Composer Robbie Robertson has worked with Martin Scorsese for more than 40 years (they were even roommates in the '70s when Robertson moved into Scorsese's house on Mulholland Drive). But for The Irishman, Scorsese's three-and-a-half-hour gangster epic, the filmmaker gave Robertson a new, unique request: "Marty wasn't interested in a traditional movie score. Big bum-dah-ba-dum-brrrring, you know — when they're driving fast, it's going bum-bum-bum, shit like that," Robertson, 76, tells THR.
Instead, Scorsese wanted Robertson to create music that fit the tone — the movie is probably best described as a character drama more than a traditional mobster movie. "It's a very strong mood, and I've never seen a gangster movie with this kind of tonality before," says Robertson. "It was tricky."
It was made trickier by the fact that Netflix's The Irishman, which stars Robert De Niro as a truck driver who becomes a hitman for an Italian crime family and crosses paths with infamous Teamster Jimmy Hoffa (Al Pacino), spans multiple decades. This meant that Scorsese used de-aging technology to make septuagenarian actors De Niro, Pacino and Joe Pesci look, at some points, as young as 30. "I thought, 'as long as it works,' " says Robertson of his first impression when he was told about the de-aging concept. "As long as it isn't distracting. All we know from the past is people that are younger playing older, not too much the other way around. They give these tests and the tests looked really encouraging and it was like, if you can do that and if you can pull it off, this is historic."
For Robertson, the movie's decades-spanning timeline meant he had to create something outside of time. "I've never, ever had to write music before that could suit … all of these decades," he says. "I had to find something that had a timeless mood and quality to it, that it doesn't matter what part of the picture you play this in."
Indeed, the theme song for The Irishman, which appears on the film's soundtrack (released Nov. 8), is a melancholy tune that features acoustic guitars strumming while a harmonica's melody evokes a lonesome feeling. It's almost more spaghetti Western than mob movie.

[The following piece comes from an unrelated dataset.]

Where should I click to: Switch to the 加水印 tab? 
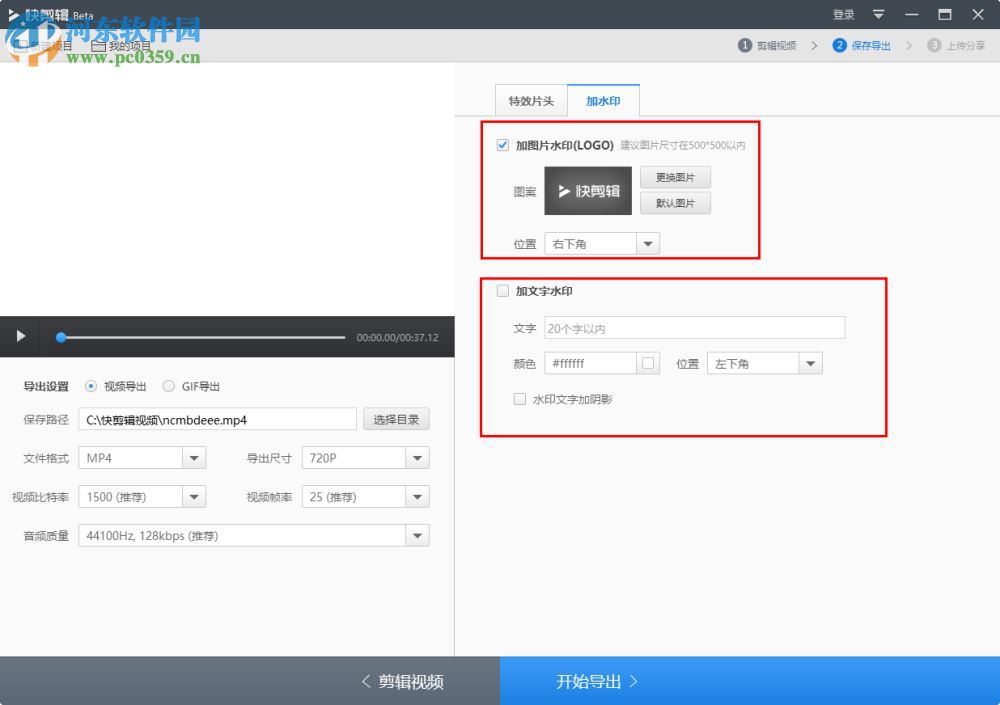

"It isn't that Marty or I don't have a great appreciation of fantastic traditional movie scores," says Robertson. "I love Alex North and Elmer Bernstein — Marty has worked with them before. There were certain kinds of movies that that worked for."

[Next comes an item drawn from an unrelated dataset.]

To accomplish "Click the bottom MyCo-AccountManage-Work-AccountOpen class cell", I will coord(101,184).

He describes Scorsese's movies as "left of center, in a certain kind of way. And if you do something too typical, it brings things down — it doesn't bring things up. And with this, the unexpected is really valuable," he says. "You don't want to be taken for granted and you don't want it to be obvious."
Robertson, also known for his work as lead guitarist and songwriter for The Band, has worked with Scorsese on most of his scores, including Raging Bull (1980), Casino (1995), The Departed (2006) and The Wolf of Wall Street (2013). "As I experiment, Marty knows the material better than anybody in the world, so he's the barometer — he's the one that can sense when something might have a possibility or we're just going in the wrong direction," says Robertson. "He gives me signals."

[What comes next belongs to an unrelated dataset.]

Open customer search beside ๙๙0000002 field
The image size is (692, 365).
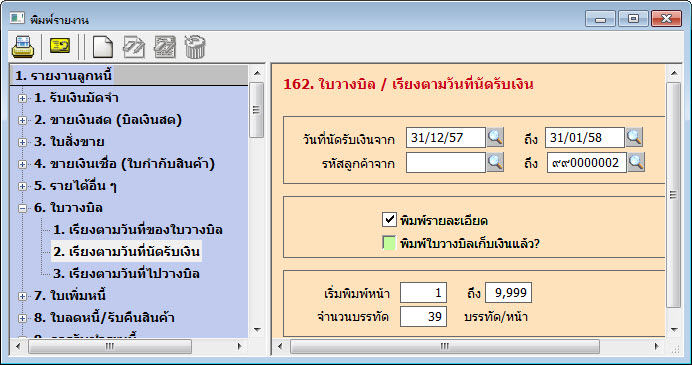point(636,162)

He's also continued his work as a solo artist, and released his album Sinematic on Sept. 20. Because he was working on the album at the same time as The Irishman, he chose to weave inspiration from the film directly into the music. The first single, "I Hear You Paint Houses," which features vocals from Van Morrison, is inspired by Charles Brandt's book I Heard You Paint Houses, which was the basis for The Irishman (and the film's working title). "I've never had that before in my life and I really embraced it in the making of this record and working on the music for the movie," he says. "I just opened my arms up wide and just pulled everything in. It really feels good."